▶ **Extrahierter Text**
In jedem Fall müssten die Innovationen aus dem Handwerk direkt kommen, da man selbst am besten wisse, welche Tätigkeit monoton und eventuell automatisierbar sei. Dittrich hofft besonders auf Roboter zur Unterstützung der Handwerker. Im Malerbereich würden diese jetzt schon eingesetzt.

Unnötige Bürokratie macht Handwerker teuer

Dittrich spricht sich außerdem für weniger Bürokratie im Handwerk aus. Die Meisterinnen und Meister seien bis zu 25 Prozent ihrer Arbeitszeit mit Bürokratie beschäftigt. Der Verbandspräsident macht auch diesen Umstand für die hohen Preise im Handwerk verantwortlich.

▶ **Quellmaterial**
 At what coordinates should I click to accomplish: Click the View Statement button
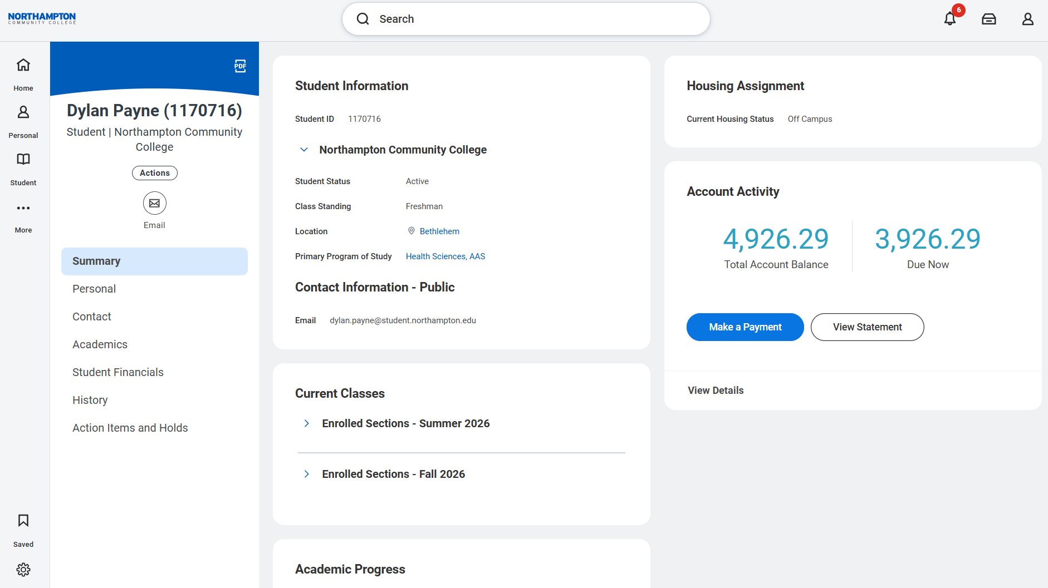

▶ **Zu erledigen**
1) Wie lautet der Satz „Dittrich hofft besonders auf Roboter zur Unterstützung der Handwerker.“ aus dem Text über das Handwerk auf Englisch?
2) Kannst du den Text über das Handwerk im Anschluss an seinen letzten Satz weiterführen?
Die Daten sind eigenständiges Material und gehören nicht zum Text über das Handwerk.

▶ **Antworten der Reihe**
1) Dittrich is particularly hoping for robots to support craftspeople.

2)
Als Beispiele für unnötige bzw. ineffiziente Bürokratie, nannte er den Umstand, dass die Kühlkette in Lebensmittelbetrieben immernoch analog auf einem Zettel nachgewiesen werden müsse und die Vorschrift, dass ein Betrieb für jeden Arbeitsplatz die Gefahrenlage für Schwangere dokumentieren müsse – auch wenn der Arbeitsplatz von einem Mann besetzt ist.

MDR (ewi)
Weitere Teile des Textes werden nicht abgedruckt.